There are some writers who once you sample their works, you cannot resist until you have covered a fair share of it. With Somerset Maugham, the challenge is both thrilling as well daunting. Thrilling because here an author I am so happy I discovered and someone with whom I almost feel a kindred spirit – in terms of the themes he takes up and his so called cynicism – which is really not cynicism, but a certain astounding ability to discern human weaknesses. He’s realistic about people, knowing well that human beings are inconsistent and complex. Also, he realized that seemingly incongruous traits can exist in the same person. He has the ability to make men into monsters and monsters into men.

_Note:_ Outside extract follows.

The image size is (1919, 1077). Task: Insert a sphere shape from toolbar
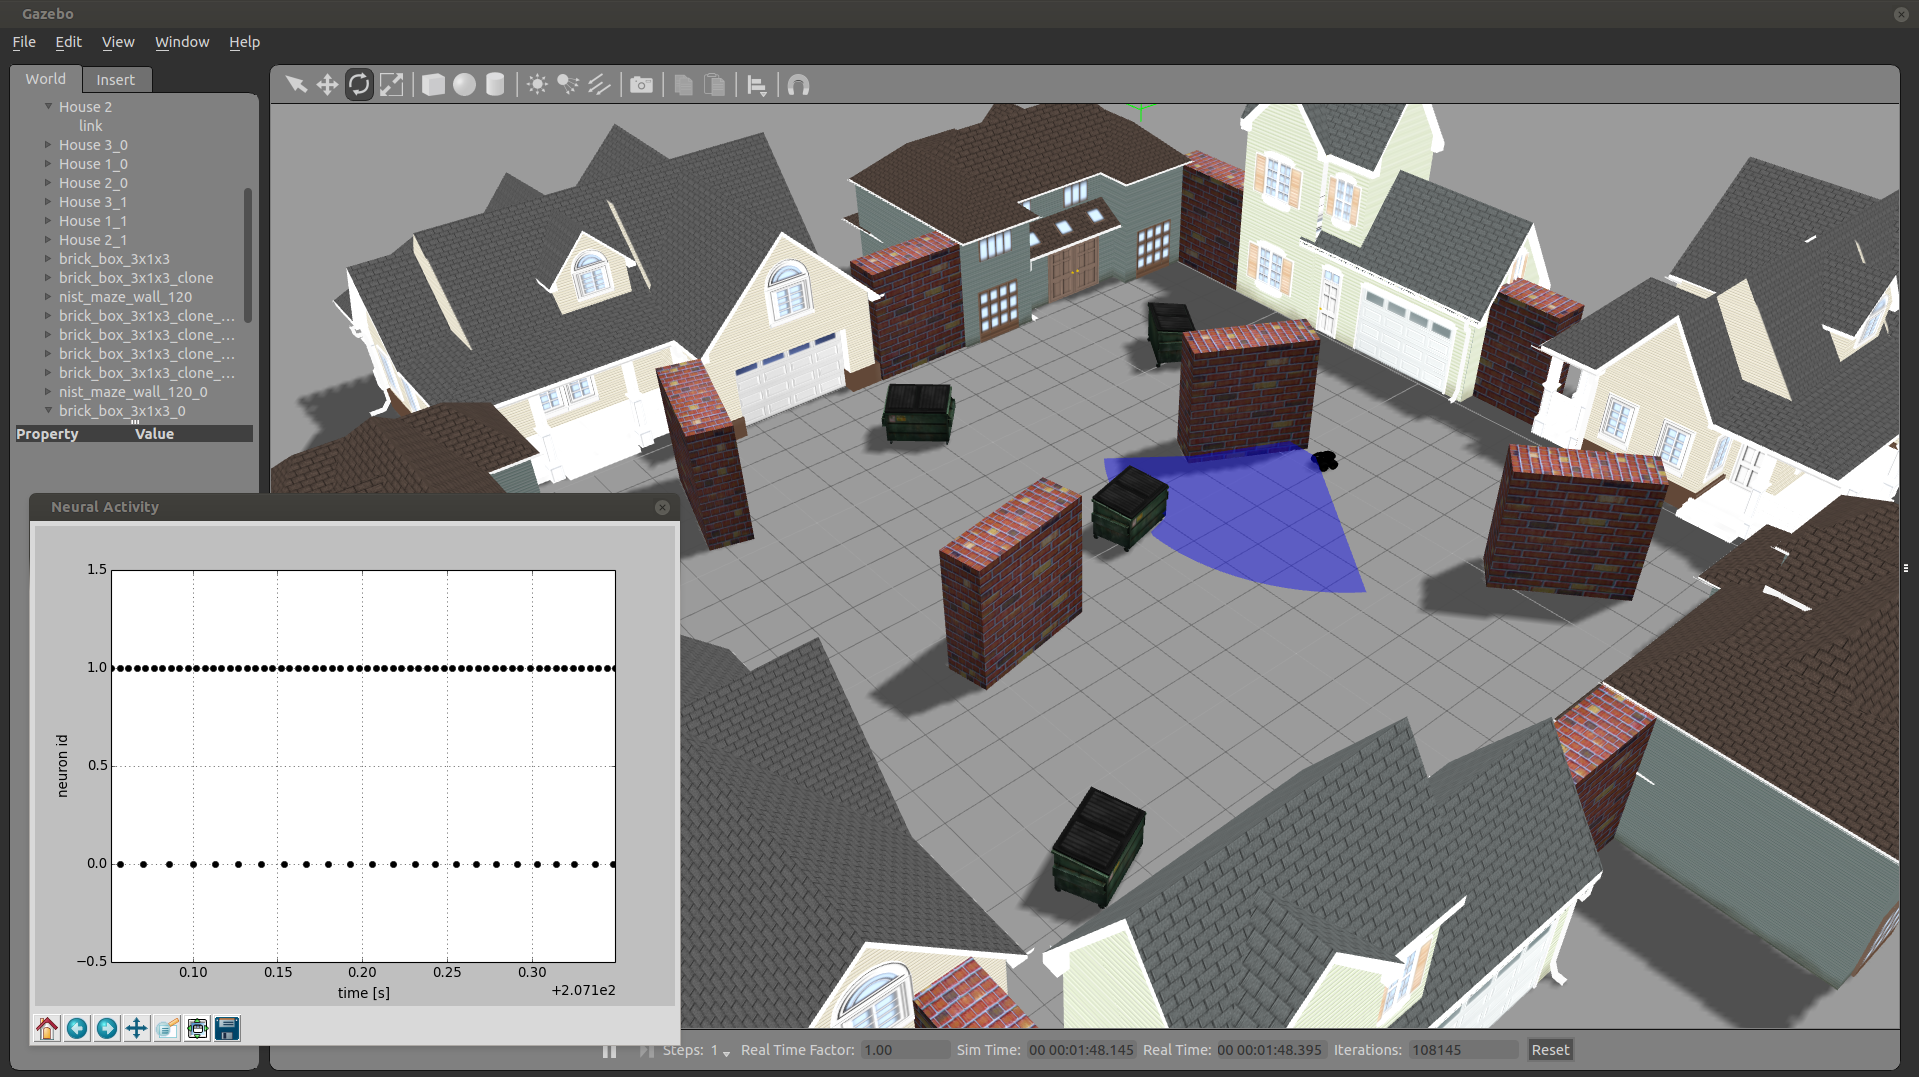tap(464, 85)
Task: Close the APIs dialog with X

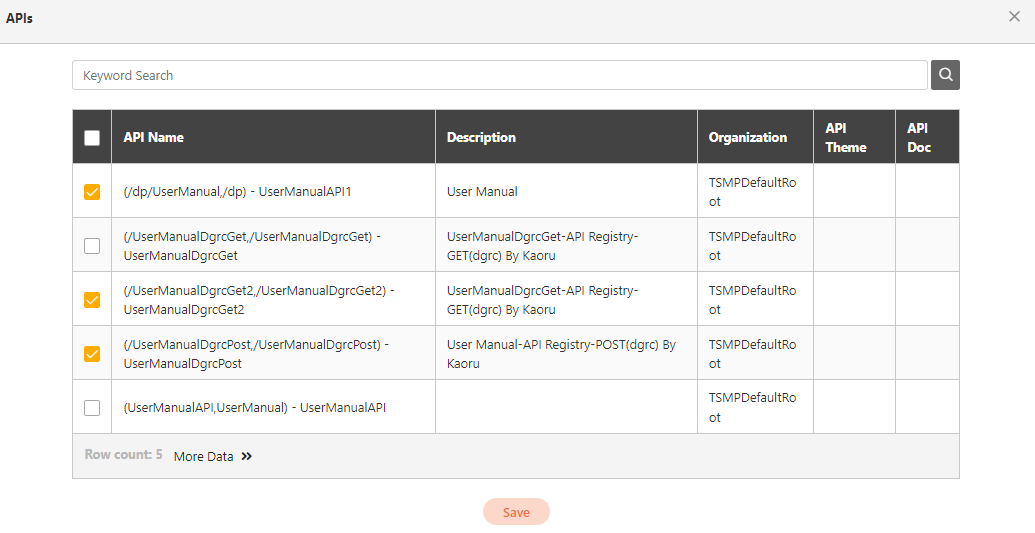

The most memorable stories in this collection are those that deal with Western/British colonists in the Far East and Pacific Islands. The stories revolving around this subject are often wry and ironic, beautiful descriptions of the exoticism of the foreign climes and the mental isolation that such geography provokes in Maugham’s character. The best of these stories exploit the boiling tensions, the understated violence and the sweat and grime of non-English landscapes. In ‘Rain’, we meet a Catholic missionary falling from grace as the devil wins him over. ‘Before the Party’ is a striking revelation by a respectable and well settled woman who murders her own husband in cold blood. In ‘P & O’, a man embarks on a journey back home. He is cursed by a native that he will not complete it. I felt relaxed reading the opening few pages of this. Then the mood turned grim and I was on tenterhooks until the end. A sobering tale! There are many more stories that will grip you like these.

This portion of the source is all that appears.